Some yurts proudly enthroned and seem destined to restore passing road and other travelers. Many are not inhabited and I decide to camp under the stars near one of them which offers a flat-faced porch in this universe of rocks.

On the other side of the road there is atmosphere, some young people came on their motorcycle to get drunk. They appeal to me, at first comely, then finally won by an insolent petulance of their libations, they become rather hostile and aggressive. Fortunately they are quick to hit the road on their motorcycles, after recovering one of them half unconscious. It seems that alcohol is a scourge in Mongolia and there were many times I saw drunk men on the verge of coma.

But bad encounters often hide a better one. As I help one of the girls to bring back the water she has just found with a wheelbarrow, the keeper of the yurt returns from his day in the steppes with his flock Goat. Dressed in a traditional salmon pink deel, he has sparkling eyes and an imperceptible smile. He comes to sit near me to share a tea and some biscuits. While smoking in silence, we are joined by a couple of elders, also traditionally draped. The conversation is going well between them. I listen to them silently, imagining words I do not understand from this guttural language. They are happy and will end the conversation in the yurt once I

I take the road after making my water reserves in yurts where women (mother and daughter) are busy milking.

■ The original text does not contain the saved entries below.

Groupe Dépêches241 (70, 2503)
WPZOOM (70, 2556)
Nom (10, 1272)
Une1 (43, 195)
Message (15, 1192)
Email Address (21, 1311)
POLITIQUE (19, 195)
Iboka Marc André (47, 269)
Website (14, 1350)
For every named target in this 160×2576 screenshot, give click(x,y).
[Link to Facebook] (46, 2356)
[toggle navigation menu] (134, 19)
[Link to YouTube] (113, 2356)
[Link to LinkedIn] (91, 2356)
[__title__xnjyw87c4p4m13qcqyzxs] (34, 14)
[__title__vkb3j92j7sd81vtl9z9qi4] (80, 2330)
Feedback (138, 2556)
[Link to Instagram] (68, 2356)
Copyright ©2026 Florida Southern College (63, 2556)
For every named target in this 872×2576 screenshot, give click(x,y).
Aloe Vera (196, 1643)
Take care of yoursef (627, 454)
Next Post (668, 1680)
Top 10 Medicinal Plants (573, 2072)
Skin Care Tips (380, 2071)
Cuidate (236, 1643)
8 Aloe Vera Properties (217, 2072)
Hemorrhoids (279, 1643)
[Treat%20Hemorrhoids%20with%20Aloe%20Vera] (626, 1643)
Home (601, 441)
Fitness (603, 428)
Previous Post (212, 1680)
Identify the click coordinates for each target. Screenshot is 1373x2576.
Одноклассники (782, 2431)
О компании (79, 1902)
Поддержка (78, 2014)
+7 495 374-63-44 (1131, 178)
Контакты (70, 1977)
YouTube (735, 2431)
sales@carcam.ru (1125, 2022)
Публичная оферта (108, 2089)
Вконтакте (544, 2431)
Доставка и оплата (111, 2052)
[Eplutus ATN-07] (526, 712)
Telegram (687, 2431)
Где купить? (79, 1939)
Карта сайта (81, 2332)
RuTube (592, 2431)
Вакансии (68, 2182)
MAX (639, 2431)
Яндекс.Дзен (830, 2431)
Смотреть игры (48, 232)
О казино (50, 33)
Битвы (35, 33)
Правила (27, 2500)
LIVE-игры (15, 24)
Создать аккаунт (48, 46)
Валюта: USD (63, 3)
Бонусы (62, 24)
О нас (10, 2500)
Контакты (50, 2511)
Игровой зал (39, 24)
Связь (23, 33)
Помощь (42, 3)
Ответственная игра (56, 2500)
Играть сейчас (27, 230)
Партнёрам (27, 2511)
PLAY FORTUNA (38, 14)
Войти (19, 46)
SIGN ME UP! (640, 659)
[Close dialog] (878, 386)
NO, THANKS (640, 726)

The Mongolia that I cross is always lunar in appearance with immense straight lines that force to meditation and contemplation. The landscapes are linked without much change. However the lack of altitude keeps a discreet scroll of the landscape that gives the feeling of progress. 

I arrive at a village. Refresh the water in a stream under the guidance of young Mongolians and go up the watercourse that traces a valley. The stream comes from a small river where cattle graze. Better to have your stomach hooked. Water brings with it life. Yurts follow one another during my ascent. I am sometimes hailed or stopped, but people are still relatively behind. However in those with whom I exchange some banalities as I can, they are all fascinated by the lighthouse of my bike. To each country its particularity, in Central Asia it was the GPS which attracted the attention. Everyone asked me to see my navigation map, without knowing how to read it in many cases, or even be in their own country. But here the fascination is for this light powered by a dynamo in my front wheel. I camp near the water which is now a trickle of water, a few kilometers downstream of the pass.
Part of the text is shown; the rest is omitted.